Notes on building the Three Curve Principle inside of Maya

Hope this is a useful reference for you guys. These are tips and tricks and problems that you will run into as you are building your facial rig using the three curve principle. They are in no particular order, I'm just typing em as my brain thinks of em.


- Rotation Orders. Are super important. If your cluster is flipping, change the rotation orders until you get one that doesn't flip. I can't believe we never figured this out on ram's horn. Lol, we were super lucky that most of our clusters worked on our curves.
- Nurbs Surfaces K, if u are using the pointOnCurveInfo node and an aim node to attach your loc to the curve, know that nurbs curves flip if they are in an s. That is just the way they are. They interpolate their normals based on where the control verts are (in my limited understanding), and so they will flip the normals if the curve snakes. This is a problem cause we use the normals and the tangents to get our locs rotations. So, to fix, if u need an s curve use a Nurbs surface and a pointonsurfaceinfo node. Their normals are adjustable and predictable.
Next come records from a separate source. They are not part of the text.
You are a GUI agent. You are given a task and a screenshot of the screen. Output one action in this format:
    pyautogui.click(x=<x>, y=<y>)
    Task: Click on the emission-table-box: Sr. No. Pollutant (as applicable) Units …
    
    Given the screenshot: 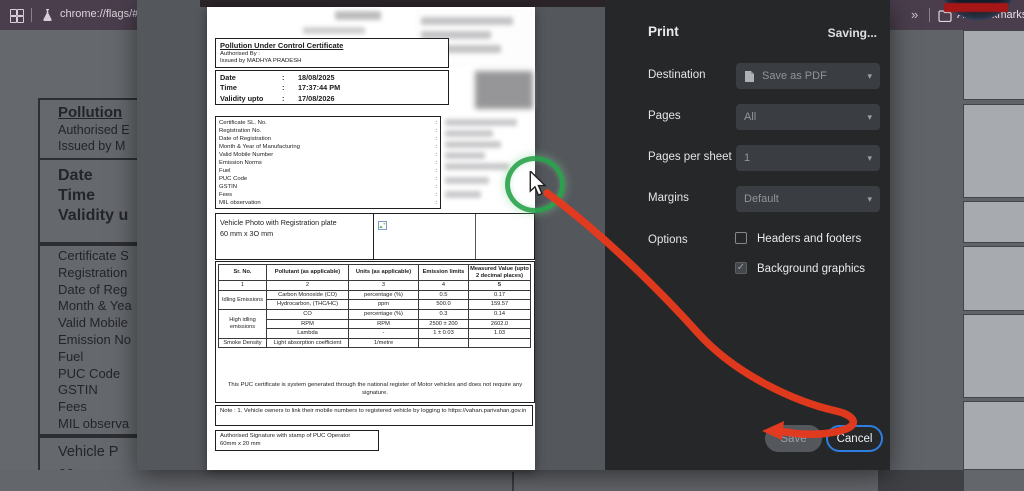 What is the action you would take?
    pyautogui.click(x=375, y=332)
    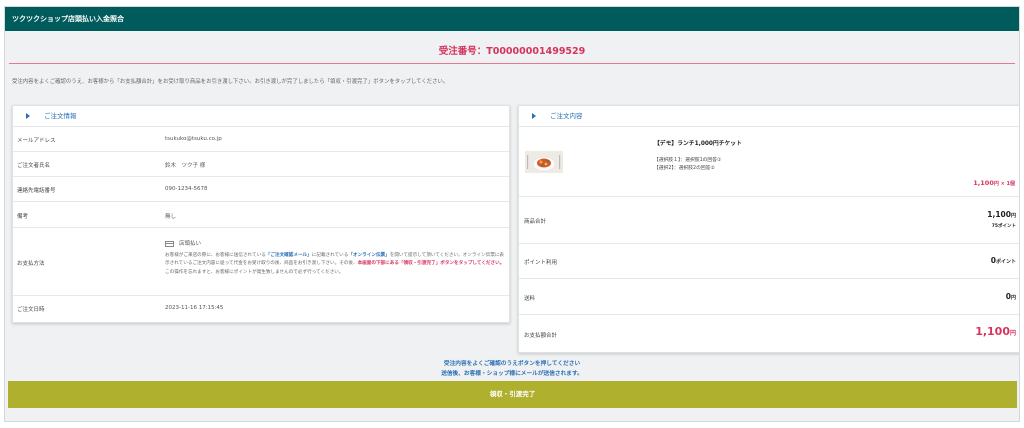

- Firing Orders This is super important. SUPER important. Not only is it necessary to have the FB firing before the LR, mouthcorner LR, etc, so that your forward back will stay perpendicular to the face, but it is important to have all of your mids firing before your inns, and outs. If your left fires, then your mid, then your out, all of your clusters will be biased toward the left side. (Note, this is mostly only important on clusters that are rotated. If they are all oriented exactly the same, I dont think it makes a difference.)
- Quick Sets Super useful for quickly hiding everything but your one to one zones.
- Component Editor This guy is the only way u can make this method work inside of maya. Painting cluster weights crashes my scene every time, and you get more precise values with the component editor anyways. Go to the weighted deformer tab, shift or control select the verts u wanna move, and then use the scroll bar at the bottom of the window to adjust them. Super nice. Combo that with the lasso tool and an intuos, and u can go pretty fast.
- Left, Right, Mid When setting up your weights, do the left side one to one, then mirror that to the right side one to one. Put both those to a value of one, and now you can make your mid. Once the mid is there, mung all your controls and test them. They will be off. That is when you iterate. Left, right, mid, check everything, left, right, mid. Do that for the one to one, and then once that is perfect use the same method for your falloffs.
-Draw on the screen Brian Tindall recommends this, and it really does help. Use a dry erase marker, it comes off. This allows you to really quickly hit your curves.
-Cluster Handles matter not at all It is only their pivot point that matters. Put the handle wherever it is easy to select, but makes SURE that your pivots are in the right spots.